Jun 06, 2018

Maasai


 

 

 

Date admitted: 19 December 2004

Membership discontinued: 7 July 2012

 

 

The Maasai people are an indigenous ethnic group in Eastern Africa. There is an estimated total of 900,000 Maasai, with approximately 430,000 in Tanzania, though an actual approximation of the population is difficult due to their semi-nomadic lifestyle and the remote locations of their villages. They speak Maasai, an Eastern Nilotic language which is closely related to other Maa languages. Traditionally, the Maasai are nomadic cattle herders with grazing lands spanning from central Kenya into Tanzania. The young Maasai men tend the herds and live in small camps, moving frequently in the constant search for water and good grazing lands.

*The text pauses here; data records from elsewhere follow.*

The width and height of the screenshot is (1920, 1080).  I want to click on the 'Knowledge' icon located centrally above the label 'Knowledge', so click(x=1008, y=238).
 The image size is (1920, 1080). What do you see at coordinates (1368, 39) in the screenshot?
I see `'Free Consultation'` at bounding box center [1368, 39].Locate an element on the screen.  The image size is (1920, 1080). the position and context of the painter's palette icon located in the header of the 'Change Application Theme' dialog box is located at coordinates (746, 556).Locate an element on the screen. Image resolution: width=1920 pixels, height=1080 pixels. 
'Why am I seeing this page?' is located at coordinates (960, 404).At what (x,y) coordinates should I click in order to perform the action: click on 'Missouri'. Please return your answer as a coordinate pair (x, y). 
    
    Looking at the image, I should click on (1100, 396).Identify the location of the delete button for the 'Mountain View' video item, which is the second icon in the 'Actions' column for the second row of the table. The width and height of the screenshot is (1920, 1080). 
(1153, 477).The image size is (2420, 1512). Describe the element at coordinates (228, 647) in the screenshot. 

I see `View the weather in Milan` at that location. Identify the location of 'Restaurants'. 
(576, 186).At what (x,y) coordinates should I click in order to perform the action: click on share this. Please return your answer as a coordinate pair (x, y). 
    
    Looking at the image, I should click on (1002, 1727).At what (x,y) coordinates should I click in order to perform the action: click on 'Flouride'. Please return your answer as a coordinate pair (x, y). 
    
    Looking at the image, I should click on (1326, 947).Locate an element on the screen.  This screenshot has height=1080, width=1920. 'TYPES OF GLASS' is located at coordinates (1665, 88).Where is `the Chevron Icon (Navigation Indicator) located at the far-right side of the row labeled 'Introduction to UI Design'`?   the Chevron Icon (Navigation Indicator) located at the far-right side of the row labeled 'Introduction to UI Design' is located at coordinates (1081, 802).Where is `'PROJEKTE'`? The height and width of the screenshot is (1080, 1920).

Migrating southwards from the Lower Nile Valley in Sudan, the Maasai settled in their present-day territories between the 17th and 18th century. At the beginning of the 20th century, the British colonial government tricked illiterate Maasai elders into signing the controversial Anglo-Maasai agreements that made way for the confiscation of Maasai land on behalf of the British settlers, who continue to own most of it even today.

During the time of their UNPO membership, the Maasai where still struggling to reclaim their ancestral lands. In addition, the expansion of large-scale commercial agriculture, intensive tourism and deforestation rapidly reduced grasslands for their livestock, thereby posing a significant threat to their livelihood system.